Claude Code Part 14: I Asked Claude to Replicate a PNAS Paper Using OpenAI's Batch API (Part 1)

  • Author/Source: Scott Cunningham (Baylor), via Substack ("Causal Inference")
  • Original: https://causalinf.substack.com/p/claude-code-part-13-i-asked-claude

  • Key Ideas

  • Replicating Card et al. (PNAS 2022) on 140 years of immigration rhetoric using gpt-4o-mini zero-shot classification instead of a fine-tuned RoBERTa model
  • Claude Code autonomously found and downloaded the 1.39 GB replication package from GitHub, organized the project directory, and wrote modular Python scripts
  • 304,995 speech segments split into 39 batch files of 8,000 records each, submitted via OpenAI's Batch API at an estimated cost of $10.99
  • The classification prompt raised a methodological concern: listing specific keywords (e.g., "flood," "invasion") risks biasing the LLM toward pattern-matching rather than semantic understanding
  • Referee 2 audited the code before submission and caught label normalization edge cases, missing Cohen's Kappa metric, need for temporal stratification, and the prompt design concern
  • Plan mode used to structure the workflow backwards from desired output; defensive programming with dry-run flag and confirmation prompt before spending money

  • Summary

Cunningham attempts something he genuinely did not know how to do: use Claude Code to orchestrate a large-scale text classification replication of Card et al.'s PNAS paper on immigration rhetoric in US political speeches. The original paper used a RoBERTa model fine-tuned on 7,626 human annotations to classify ~305,000 speech segments as PRO-IMMIGRATION, ANTI-IMMIGRATION, or NEUTRAL. Cunningham's approach uses gpt-4o-mini via OpenAI's Batch API for zero-shot classification at a fraction of the cost.

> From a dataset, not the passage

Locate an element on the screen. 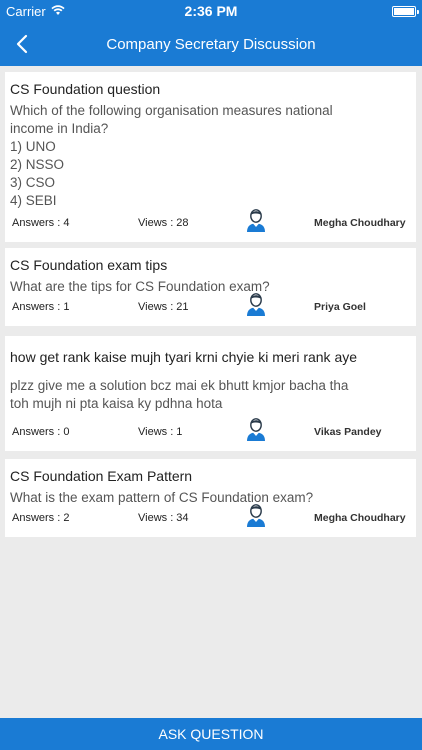 This screenshot has height=750, width=422. author-name: Vikas Pandey is located at coordinates (348, 432).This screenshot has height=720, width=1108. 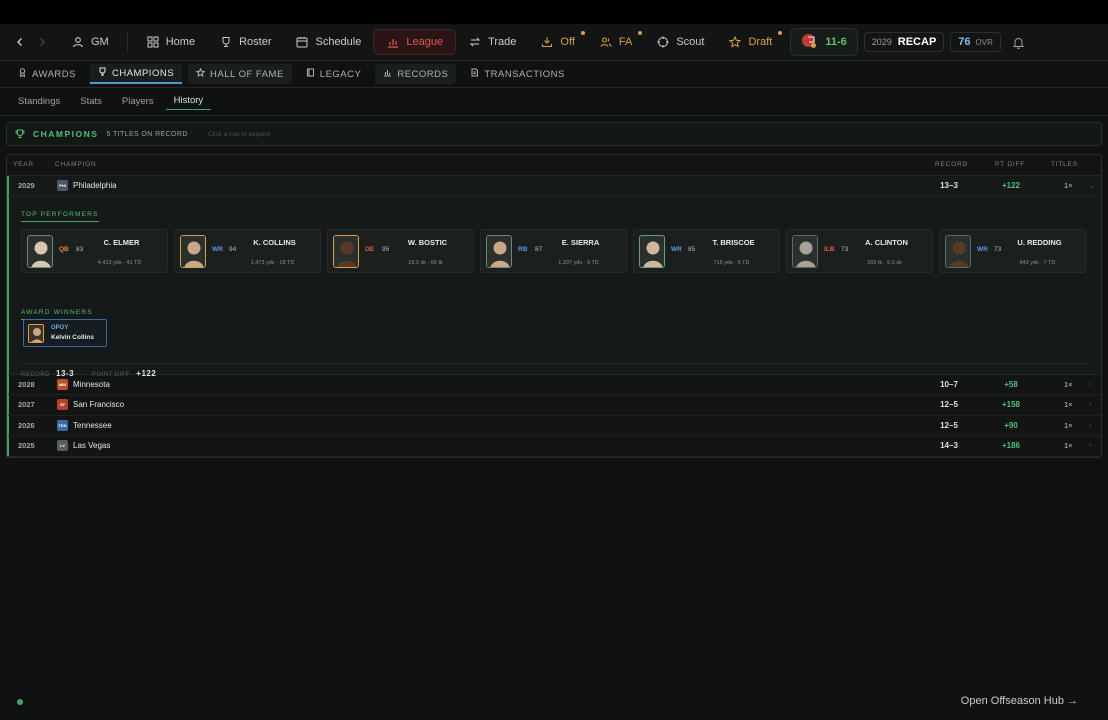 What do you see at coordinates (102, 73) in the screenshot?
I see `trophy-icon` at bounding box center [102, 73].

Claude Code handled the entire pipeline: finding and downloading the replication package, organizing a self-contained project folder with modular scripts (one per task), preparing JSONL batch files, and building in safety features like dry-run flags and explicit confirmation prompts. The classification prompt was deliberately detailed but raised concerns about keyword-based biasing. Before submitting the $11 batch job, Cunningham ran the Referee 2 protocol, which caught several issues including a string-matching bug where "NOT PRO-IMMIGRATION" would be misclassified as PRO (because "PRO" appears in the string), the absence of Cohen's Kappa for chance-corrected agreement, and the need for temporal stratification of results.

The post ends with the batch job submitted and results pending, setting up Part 2. The total setup time was approximately one hour of dictation to Claude Code.

  • Relevance to Economics Research

This is a direct demonstration of how economists can use AI agents to conduct large-scale computational text analysis without machine learning expertise. The $11 cost and one-hour setup time dramatically lower the barrier to NLP-based research. The Referee 2 audit before running an expensive job illustrates a practical quality-control workflow. The methodological concerns raised (prompt bias, temporal heterogeneity, chance agreement correction) are exactly the issues a careful empirical researcher would need to address.